Pour relancer l'économie, le gouvernement britannique invite au restau

Le contribuable paye la moitié de l'addition, et la psychologie fait le reste.

Allez au restaurant et le gouvernement règlera la note, dans une limite de 10 livres [11,16 euros]: c'est la mesure choc de Boris Johnson pour soutenir un secteur durement éprouvé par la pandémie de Covid-19 (-60% d'activité).

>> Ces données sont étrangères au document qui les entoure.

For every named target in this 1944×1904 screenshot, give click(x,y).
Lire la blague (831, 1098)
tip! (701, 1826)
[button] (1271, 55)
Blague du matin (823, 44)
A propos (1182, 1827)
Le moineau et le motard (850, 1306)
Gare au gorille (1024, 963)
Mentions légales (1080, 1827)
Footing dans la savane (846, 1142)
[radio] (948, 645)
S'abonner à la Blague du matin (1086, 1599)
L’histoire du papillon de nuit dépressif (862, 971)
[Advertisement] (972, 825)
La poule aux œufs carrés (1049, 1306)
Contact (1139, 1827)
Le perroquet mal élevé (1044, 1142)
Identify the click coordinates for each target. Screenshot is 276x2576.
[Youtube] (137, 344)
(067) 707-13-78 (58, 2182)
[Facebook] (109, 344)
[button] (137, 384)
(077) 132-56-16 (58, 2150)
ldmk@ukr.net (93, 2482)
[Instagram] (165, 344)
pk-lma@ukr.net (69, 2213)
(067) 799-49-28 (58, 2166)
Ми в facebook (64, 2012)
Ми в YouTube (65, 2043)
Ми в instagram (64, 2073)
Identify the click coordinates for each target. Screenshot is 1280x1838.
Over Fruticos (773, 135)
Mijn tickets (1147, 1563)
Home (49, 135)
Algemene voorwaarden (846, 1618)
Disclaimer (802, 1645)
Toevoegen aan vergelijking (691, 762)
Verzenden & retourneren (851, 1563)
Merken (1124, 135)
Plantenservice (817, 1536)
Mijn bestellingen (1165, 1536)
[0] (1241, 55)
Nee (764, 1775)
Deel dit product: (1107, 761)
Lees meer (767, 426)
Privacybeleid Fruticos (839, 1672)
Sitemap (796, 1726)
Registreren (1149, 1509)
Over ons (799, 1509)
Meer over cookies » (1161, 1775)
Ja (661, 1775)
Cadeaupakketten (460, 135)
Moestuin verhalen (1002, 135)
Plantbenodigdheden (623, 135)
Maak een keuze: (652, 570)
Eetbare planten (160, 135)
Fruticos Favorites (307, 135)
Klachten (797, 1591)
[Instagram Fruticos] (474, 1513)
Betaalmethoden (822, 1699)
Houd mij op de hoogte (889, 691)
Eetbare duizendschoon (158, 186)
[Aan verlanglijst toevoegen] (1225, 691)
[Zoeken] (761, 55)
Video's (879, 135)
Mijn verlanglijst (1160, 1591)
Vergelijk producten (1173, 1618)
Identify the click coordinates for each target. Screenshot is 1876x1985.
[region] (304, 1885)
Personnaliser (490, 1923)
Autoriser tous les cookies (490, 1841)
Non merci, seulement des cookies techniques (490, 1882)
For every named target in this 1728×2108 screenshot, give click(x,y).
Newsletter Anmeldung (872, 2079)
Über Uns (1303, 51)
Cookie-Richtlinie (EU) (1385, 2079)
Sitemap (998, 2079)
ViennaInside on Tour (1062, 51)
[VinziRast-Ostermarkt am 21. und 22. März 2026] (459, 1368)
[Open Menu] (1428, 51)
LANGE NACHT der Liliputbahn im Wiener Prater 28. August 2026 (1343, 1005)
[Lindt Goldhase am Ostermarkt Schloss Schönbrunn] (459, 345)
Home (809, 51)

Le plan, baptisé «eat out to help out» (manger au restaurant pour aider), a été mis en place ce mois-ci. Et le succès est au rendez-vous: le gouvernement britannique a déjà participé à 64 millions d'additions. L'économie et la psychologie comportementale permettent peut-être d'éclairer cette réussite.

«Lorsque nous achetons quelque chose à un prix très avantageux, il est facile de comparer notre situation au scénario alternatif de payer le prix fort –et cela nous fait nous sentir très bien», analysait l'économiste comportementaliste Dan Ariely dans le Wall Street Journal en 2015.

Plaisir d'offrir, joie de recevoir

Dans son ouvrage Dollars and sense (2017), il expliquait aussi qu'après avoir bénéficié d'une bonne affaire, les consommateurs et les consommatrices tendent à recommencer. Les Britanniques qui ont bénéficié d'une addition à moitié prix auront donc de bonnes chances de réitérer l'expérience.

Jusqu'ici, le Royaume-Uni n'a pas vraiment brillé par sa réponse face au coronavirus: ayant initialement refusé de prendre des mesures restrictives, le gouvernement de Boris Johnson est jugé responsable d'une importante surmortalité. Et sur le plan économique, il est englué dans le Brexit.

«Eat out to help out» apparaît donc comme une mesure de bon sens au milieu d'un océan de décisions catastrophiques. Elle pourrait toutefois être remise en question si les restaurants britanniques venaient à se transformer en clusters.